Um deles transforma-se em Lucas pastor, um ser esfarrapado a mexer o crânio despedaçado, para baixo e para cima, com um sorriso trocista a representar uma espécie de não-morte — e todas as outras figuras parecem sufocadas, todas estas figuras não-mortas, ridículas, avançam dois passos em direção a Perpétuo e tombam, inertes, desatadas em nevoeiros — todas essas neblinas são as damas de roxo paridas pelas mãos absurdas de Lucas pastor. Marília estava imitada numa delas, a olhar em redor, a receber o irmão de pé mesmo à sua frente.
E já não havia mais ninguém, só os dois manos neste acordar absurdo, sozinhos na grande sala de visitas da nave engrandecida.
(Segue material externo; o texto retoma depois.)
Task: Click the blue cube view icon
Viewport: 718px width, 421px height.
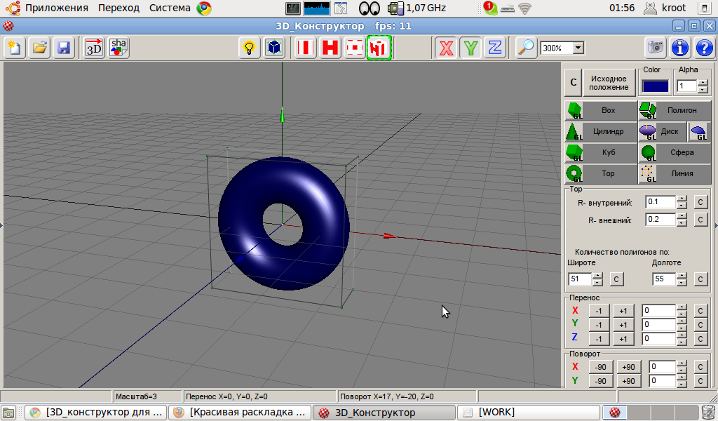Action: coord(274,48)
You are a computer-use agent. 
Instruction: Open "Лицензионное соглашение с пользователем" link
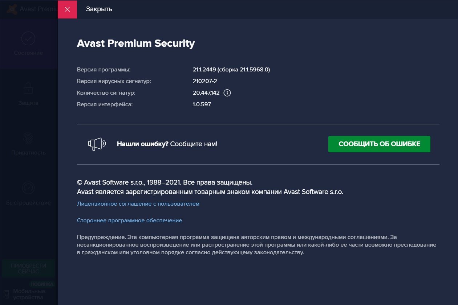pos(138,204)
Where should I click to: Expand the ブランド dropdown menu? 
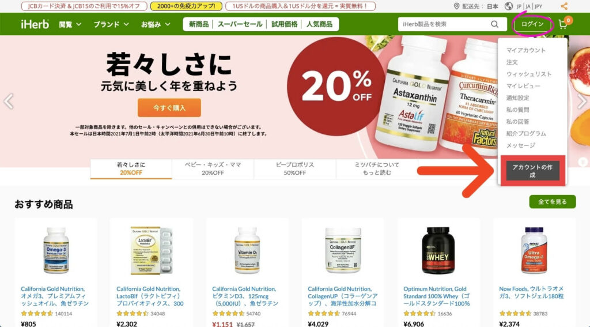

- Já nasceste, mano, ainda não nasceste. Aqui nascem outros seres, e outras damas e outros manequins, aqui nascem e são forjados assim pelos sonhos maus que lhes ressaltam no escuro de uma qualquer noite mal dormida. É esse o ponto de partida para a vida, para a realidade. As velhas de Lavinhos gozam de prazer só de imaginar crianças como tu deitadas nas camas à espera que os pesadelos passem — Estão ali todas, projetadas naquela parede, naquela janela do teu quarto, a olhar lá para dentro do lado de fora da parede. Acabaram de passar pela casa do padre Albano, ainda estão trôpegas, com bafo de cão, a discursar sobre essa espécie de tragédia ridícula que são as suas não vidas!
A história entra numa outra fase.
As velhas gostam de lhe acrescentar ainda mais pormenores embaraçosos.
A narrativa torna-se muito obscura, e ainda mais dolorosa.

Carmina hesita em falar, hesita, mas as cócegas não eram iguais às outras que comummente sentia, era como se lhe tivessem arrancado pedaços inteiros da alma — e vai daí, ela disse: — Hoje é que o Lucas pastor se desgraçou de vez, Ai que o Demónio desceu dos céus até à serra de Lavinhos! Ai que Belzebu, e com ele todos os demónios, desceram dos céus à Terra para nos esfregar as vestes com sangue, morte e negrume!